Notional pay is an accounting term for amounts that are run through payroll for tax and NI purposes only — the employee never receives the corresponding cash. Common examples include the cash equivalent of a payrolled benefit in kind (a company car or medical insurance), the income-tax element of a vested share award where the employer has agreed to pay the tax for the employee, and certain expense reimbursements that fail the wholly-and-exclusively test.
On the payslip notional pay typically appears twice: once as a positive 'addition to pay' that lifts gross taxable pay, and once as a negative 'notional pay deduction' that strips the same amount back out before net pay is calculated. The result is that PAYE income tax and Class 1 NIC are levied on the wider figure, but take-home pay reflects only the actual cash earnings.

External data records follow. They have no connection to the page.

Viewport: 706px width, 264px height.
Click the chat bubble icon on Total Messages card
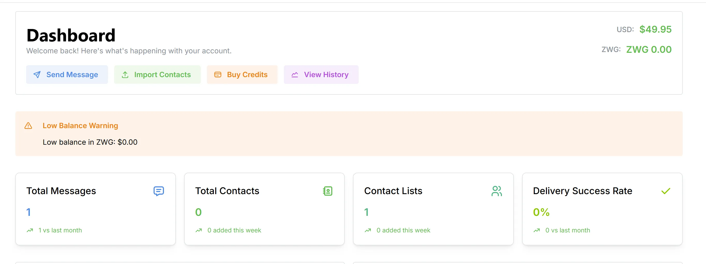[x=159, y=191]
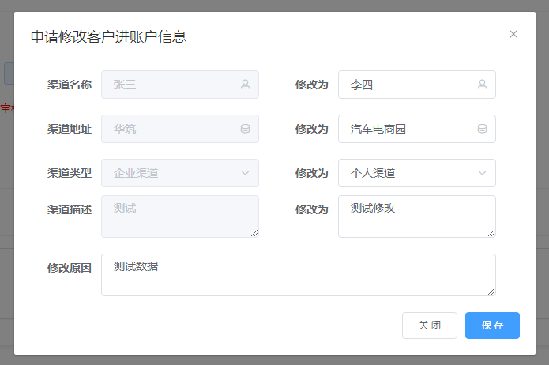Click the stack icon in the 汽车电商园 field
The width and height of the screenshot is (549, 365).
482,129
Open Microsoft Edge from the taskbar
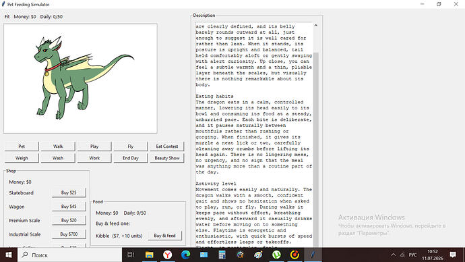This screenshot has width=465, height=262. (185, 255)
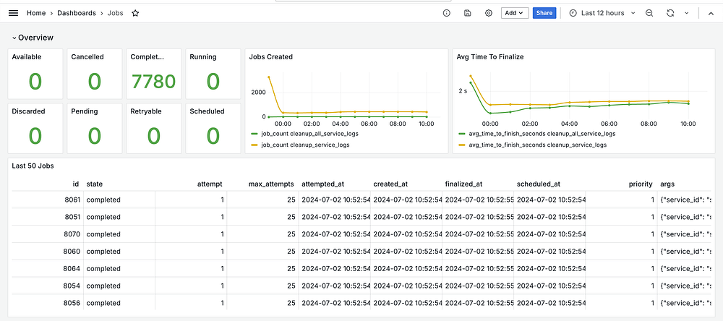Screen dimensions: 723x321
Task: Open Last 12 hours time picker
Action: tap(602, 13)
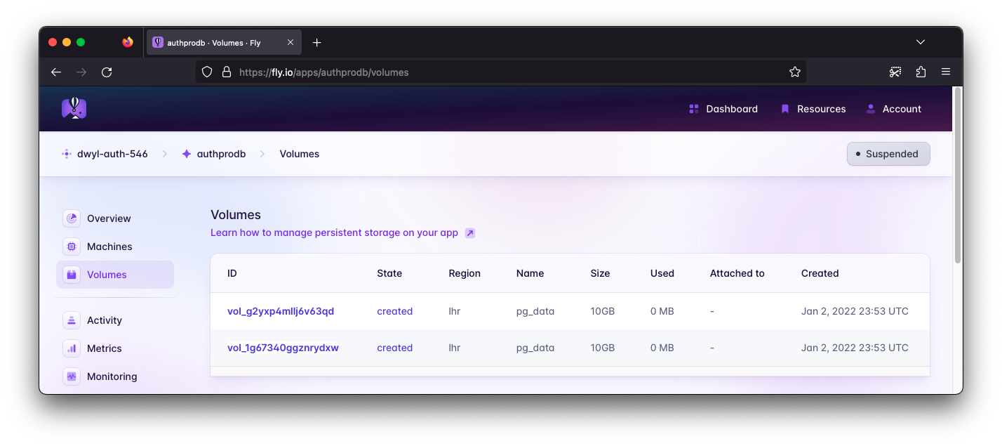Screen dimensions: 1002x446
Task: Click the Fly.io balloon logo icon
Action: coord(74,108)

Worked example: Maya earns £4,000 cash per month and has a payrolled company car with a monthly cash equivalent of £500. Her payslip shows £4,500 of taxable gross pay (£4,000 + £500 notional), the PAYE engine calculates tax on the full £4,500, and a £500 'notional car benefit deduction' brings cash gross back to £4,000. Tax and NI rise as if she had had a £4,500 salary; her bank credit reflects only the £4,000 cash. From April 2026, payrolling benefits becomes mandatory for most employers, so notional pay lines will appear on far more UK payslips.